*Listed records*:
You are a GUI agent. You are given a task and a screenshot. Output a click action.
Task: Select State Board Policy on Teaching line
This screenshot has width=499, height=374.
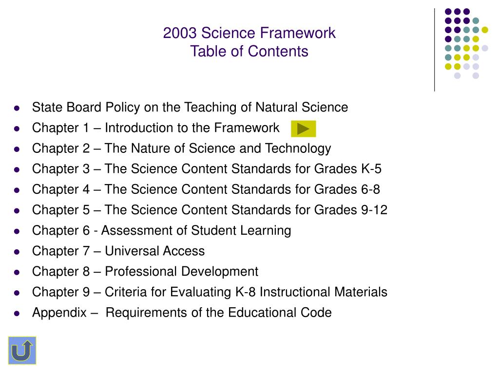click(x=190, y=108)
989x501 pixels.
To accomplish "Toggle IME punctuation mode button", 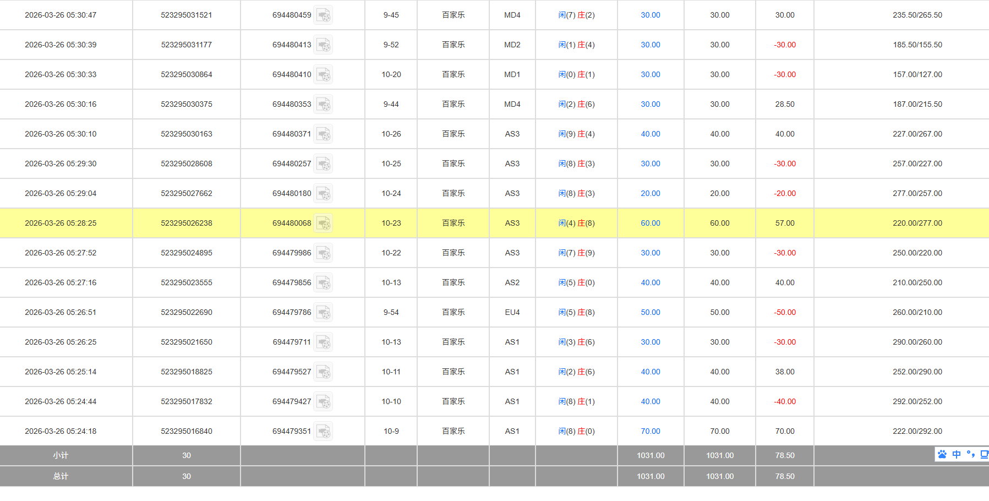I will coord(970,454).
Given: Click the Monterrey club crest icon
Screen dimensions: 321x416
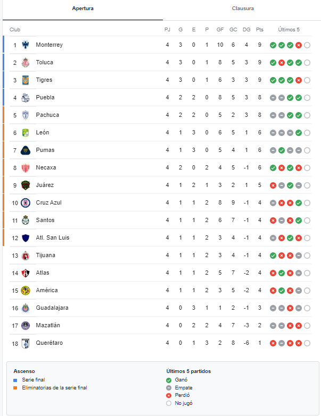Looking at the screenshot, I should [25, 45].
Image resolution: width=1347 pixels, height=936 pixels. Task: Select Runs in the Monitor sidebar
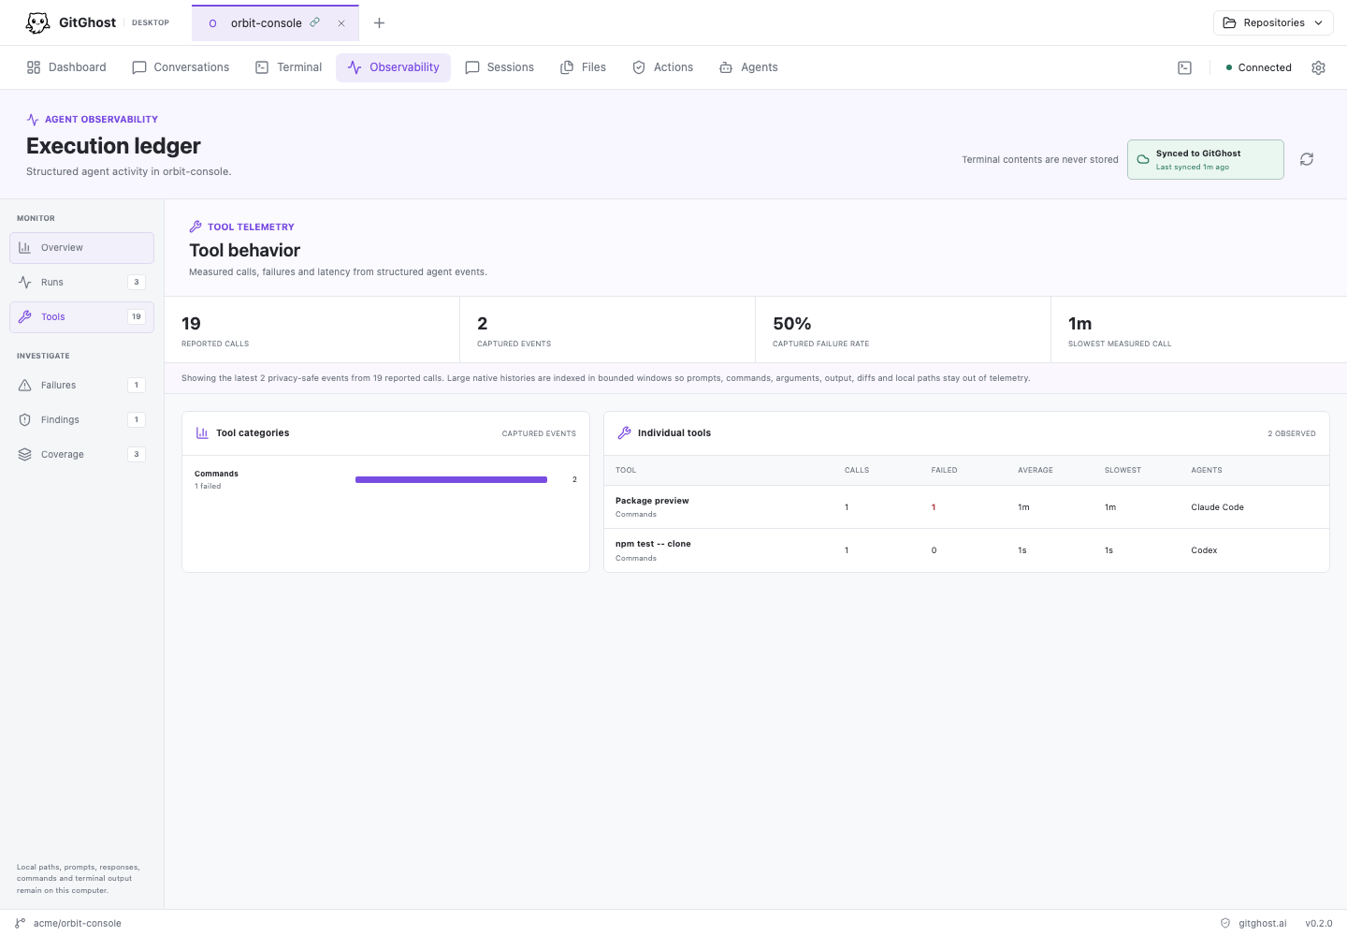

*Task directions*: Collect and copy out every line of the material that contains the string "pixels". Case counts.

*Full answer*:
989x501 pixels.
Image resolution: width=1347 pixels, height=936 pixels. Task: Select Runs in the Monitor sidebar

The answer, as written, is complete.